WORK REQUEST: Set out exactly every line of the entries below, starting at the line that holds "[Next slide] (294, 545)" and stopping after the line that holds "Términos y condiciones (958, 1218)".

DATA RECORDS:
:::::

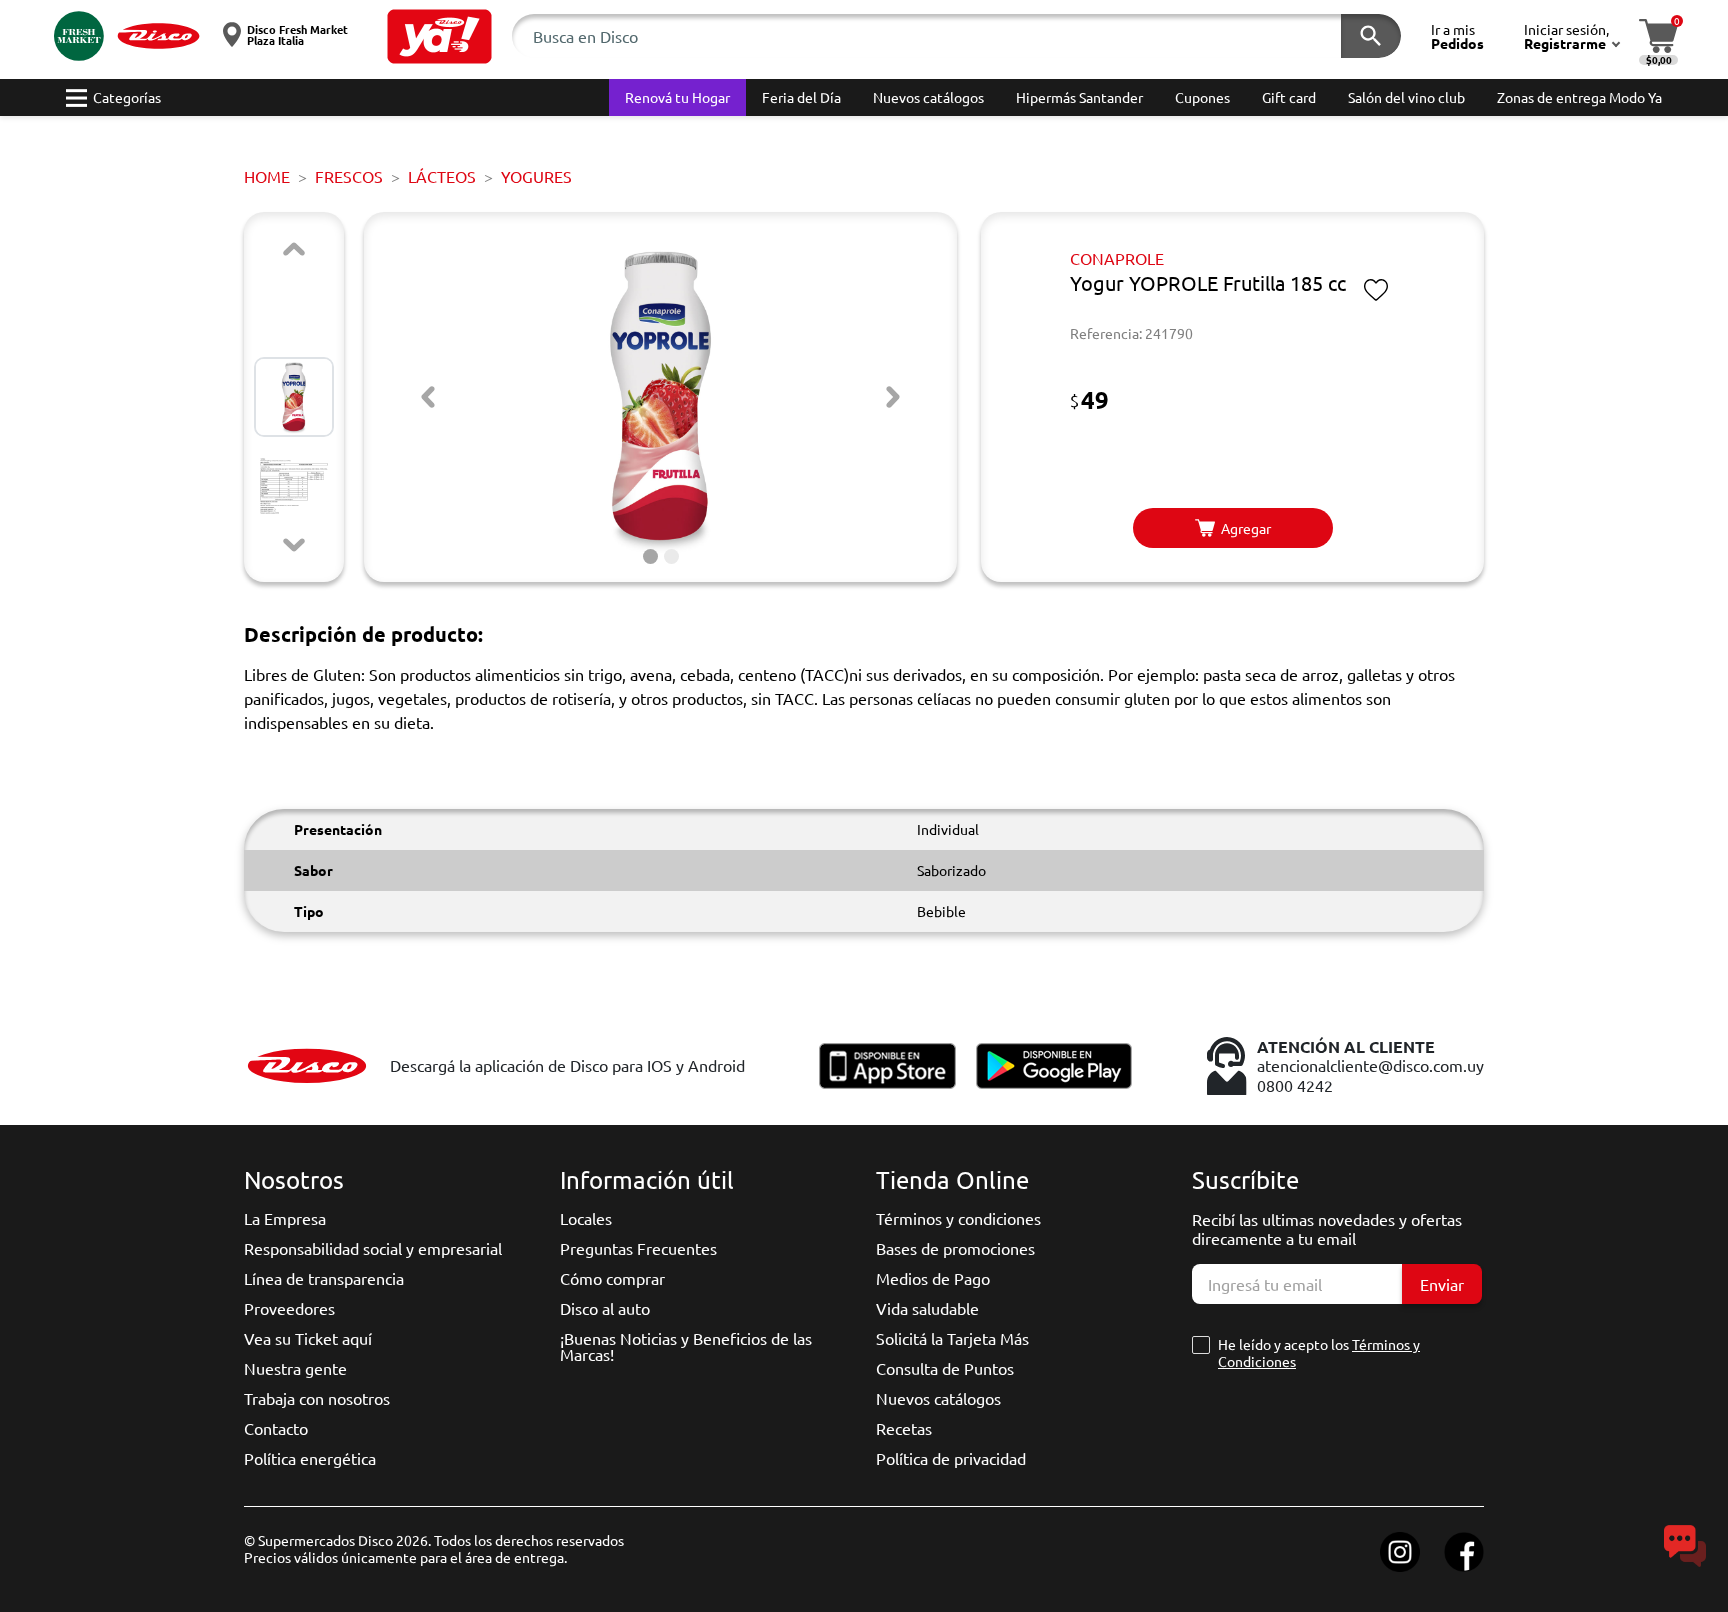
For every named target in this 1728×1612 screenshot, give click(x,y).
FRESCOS (349, 176)
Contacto (276, 1428)
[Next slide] (294, 545)
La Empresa (285, 1218)
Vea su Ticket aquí (308, 1338)
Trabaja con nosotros (317, 1398)
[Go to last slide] (428, 397)
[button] (439, 36)
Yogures (536, 176)
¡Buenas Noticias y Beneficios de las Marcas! (686, 1346)
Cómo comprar (612, 1278)
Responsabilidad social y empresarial (373, 1248)
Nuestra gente (295, 1368)
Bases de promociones (955, 1248)
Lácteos (442, 176)
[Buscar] (1371, 36)
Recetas (904, 1428)
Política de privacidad (951, 1458)
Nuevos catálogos (938, 1398)
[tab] (650, 556)
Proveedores (289, 1308)
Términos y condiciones (958, 1218)
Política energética (310, 1458)
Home (267, 176)
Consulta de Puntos (945, 1368)
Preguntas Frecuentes (638, 1248)
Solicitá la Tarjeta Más (952, 1338)
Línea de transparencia (324, 1278)
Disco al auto (605, 1308)
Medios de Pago (933, 1278)
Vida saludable (927, 1308)
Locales (586, 1218)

:::::

RESPONSE TO THE TASK:
[Next slide] (294, 545)
La Empresa (285, 1218)
Vea su Ticket aquí (308, 1338)
Trabaja con nosotros (317, 1398)
[Go to last slide] (428, 397)
[button] (439, 36)
Yogures (536, 176)
¡Buenas Noticias y Beneficios de las Marcas! (686, 1346)
Cómo comprar (612, 1278)
Responsabilidad social y empresarial (373, 1248)
Nuestra gente (295, 1368)
Bases de promociones (955, 1248)
Lácteos (442, 176)
[Buscar] (1371, 36)
Recetas (904, 1428)
Política de privacidad (951, 1458)
Nuevos catálogos (938, 1398)
[tab] (650, 556)
Proveedores (289, 1308)
Términos y condiciones (958, 1218)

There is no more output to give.